Aí, depois, qual é a solução ante uma pessoa que promove esse “desvelamento” (e não só com relação à vigilância)? Desmoralizá-la, desumanizá-la, fazendo crer que ela não tem dignidade alguma. É fácil para o Partido fazer com que se creia que a pessoa que “não se dispôs ao ato de submissão” de enxergar a realidade tal como Ele quer que a enxerguemos é uma “lunática”, uma “minoria de um”.
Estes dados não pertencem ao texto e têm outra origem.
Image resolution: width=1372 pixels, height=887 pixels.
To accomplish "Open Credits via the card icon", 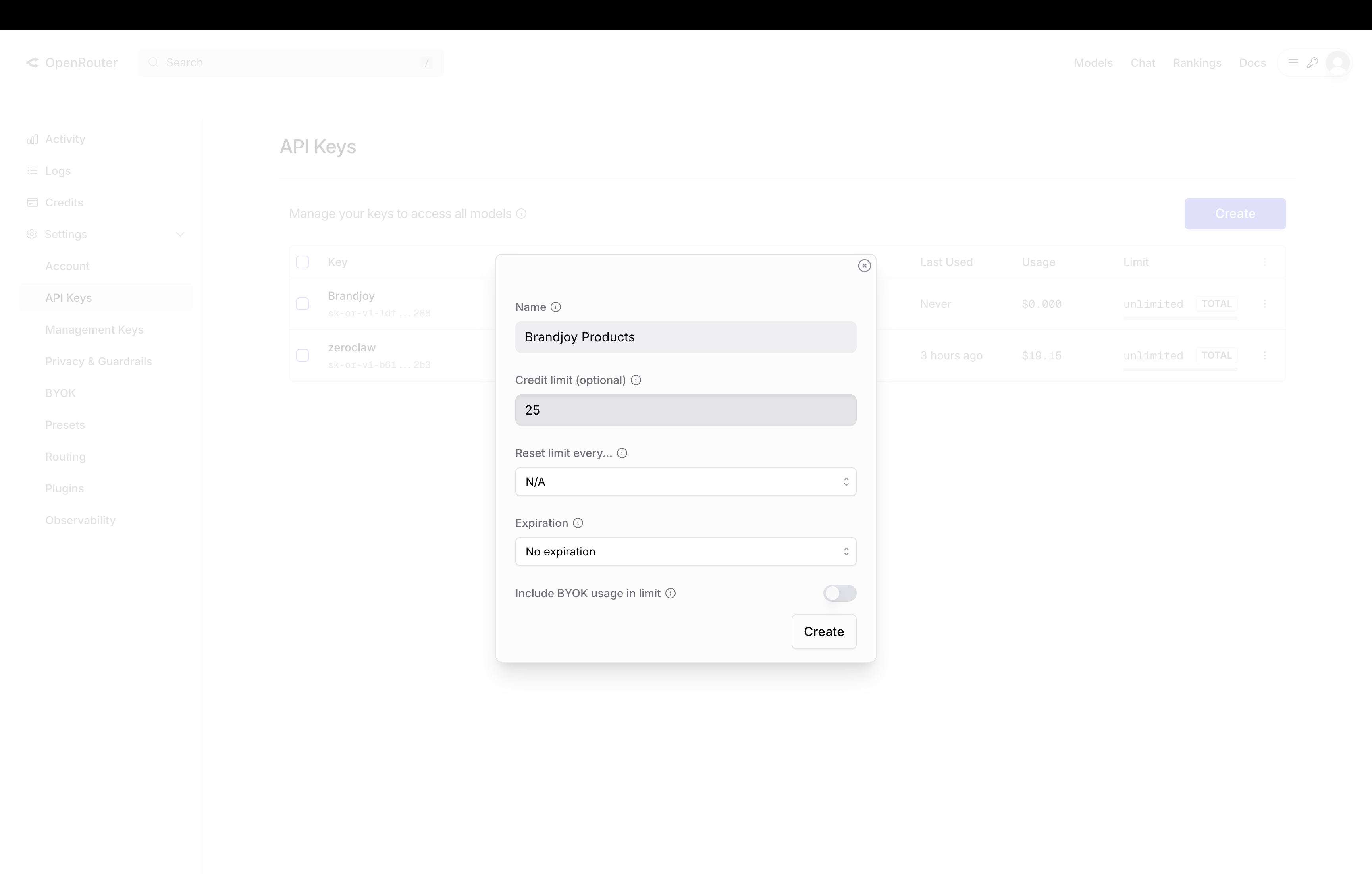I will (x=33, y=202).
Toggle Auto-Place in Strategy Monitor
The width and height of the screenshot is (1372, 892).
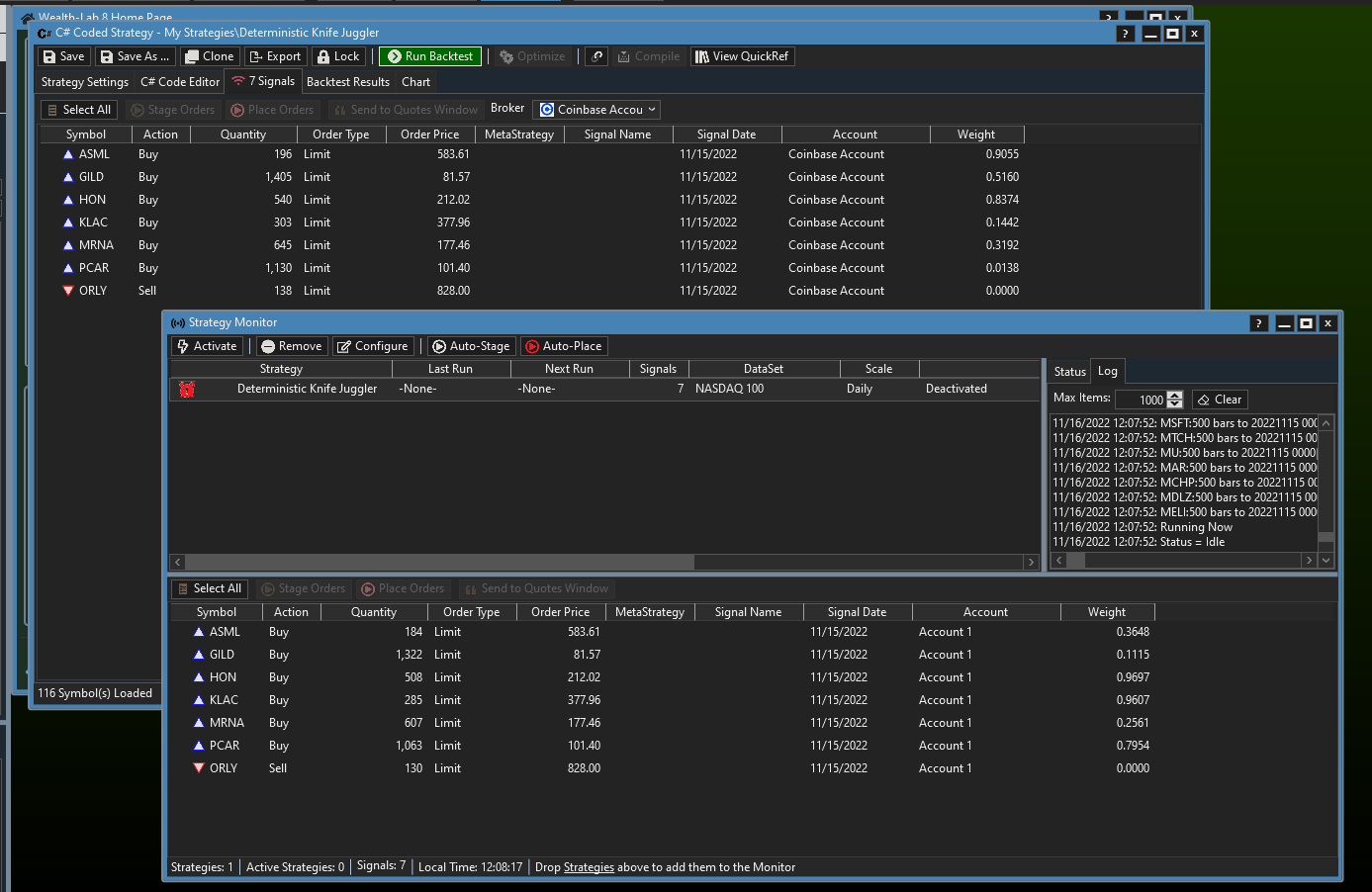[x=563, y=346]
Há um esforço constante para que os hereges sejam “derrotados, desacreditados, ridicularizados”, como acontece no romance de Orwell. Ou para que, como observa Raymond Williams, refletindo também a partir do romance 1984, as “figuras públicas dissidentes” sejam vistas como “inimigos públicos”: “não a ‘oposição oficial apropriada’, mas os Vermelhos, Demolidores e Extremistas ‘não-oficiais’ que, ao bom estilo de Mil novecentos e oitenta e quatro, eram vistos como loucos ou culpados de pensamentos-crime”.

Talvez a classe dominante pense que não precisa se apoquentar com o meu discurso, pois, no presente momento, estamos em condições análogas às do universo fictício de 1984: “Nada a temer do lado dos proletários. Abandonados a si mesmos, continuarão trabalhando, reproduzindo-se e morrendo de geração em geração, século após século, não apenas sem o menor impulso no sentido de rebelar-se, como incapazes de perceber que o mundo poderia ser diferente do que é. Os proletários só teriam como tornar-se perigosos se o avanço da técnica industrial exigisse que recebessem melhor educação; contudo, [...] o nível da educação popular na verdade está em declínio”.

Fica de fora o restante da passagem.